The Drop + THX Pandas aren’t exactly a new release, but Drop, in collaboration with Sonarworks, have just released a companion app for the Drop Pandas, and it REALLY makes a big difference in how they perform by adding some features that I have not seen in any wireless headphone before, AND it tries to eliminates some of their major shortcomings.
Now what makes the Drop Pandas special is that they promise to deliver an audiophile level wireless headphone experience, which has been a bit of a challenge, because a wireless headphone includes a DAC, an amp, a Bluetooth receiver, a battery, in addition to the drivers that produce the sound.
So the Drop Pandas feature some special drivers, special amplifiers, and special power on and off sounds that you will not find on other headphones.
They cost 399 US Dollars on Drop, and you can also get them with a boom microphone for an extra 50 Dollars which we’re also going to test for gaming.
The Pandas come in a very muted black box, and inside it, you find some papers, and then you get to the very nice hard carrying case that also has a compartment with a magnetic door that allows you to carry your cables inside.
You get a Type C to Type C cable with it, along with a 3.5mm jack cable to use them in wired mode,
If you order the microphone, it also comes in a separate box, inside which you will find the boom mic that has volume control and a mute switch, along with an extension cable that is also a splitter so you can connect it to your PC.
The Pandas have a very minimalistic and understated design, and the only logo or text that you would find on these is a very small Drop logo on the inside of the headband.
I think most people are really going to like their futuristic looks, and If you pay closer attention to the design choices made here, you will see how efficient these headphones are in their structure, and construction.
They really have a very solid feeling to them with thick metal pieces used in parts of the headband, the size of which can be adjusted with very satisfying clicks.
The earcups swivel by more than 90 degrees, and the metal hinge of these ear cups also feels very strong.
The earcups on these are actually spring loaded which is a feature I have only seen on much higher end headphones.
The earpads on these are really nice, and soft. Their shape makes them have a lot of space inside for your ears without actually being a headphone with very large earcups.
The earpads are of course removable, and removing them also exposes the very unique drivers they have. They are ribbon planar magnetic drivers, which are not the same as regular planar magnetic drivers, and getting this kind of drivers in a wireless headphone is really great, as generally speaking, they are used in higher end headphones.
All the controls on these headphones are managed by a single joystick on their right earcup, and after a while of getting used to it, it works really well.

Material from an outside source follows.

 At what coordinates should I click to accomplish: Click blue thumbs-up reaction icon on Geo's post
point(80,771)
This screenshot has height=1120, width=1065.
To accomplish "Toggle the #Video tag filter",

While these are not active noise cancelling headphones, they do form a very good seal around your ears, so they still do block a lot of noise.
The comfort on these headphones is (also) very good for me. As I said earlier that the earcups have a lot of space and the earpads are soft so that’s of course a great combination.
The clamping force wasn’t too high for me, and their firm grip keeps them from moving around too much on your head.
And they were also comfortable for me to wear with glasses.
They have a very sturdy feeling on your head, so once you have them on, you don’t feel any part moving or slipping on your head, which gives them a very high quality feeling.
The cushioning on the headband is adequate, but their weight is kind of centered on the central point of your head, I personally don’t find this to be an issue.
They are decently light at 375 grams for the kind of drivers and technology they have, but I do start to feel their weight on my head after wearing them for more than an hour.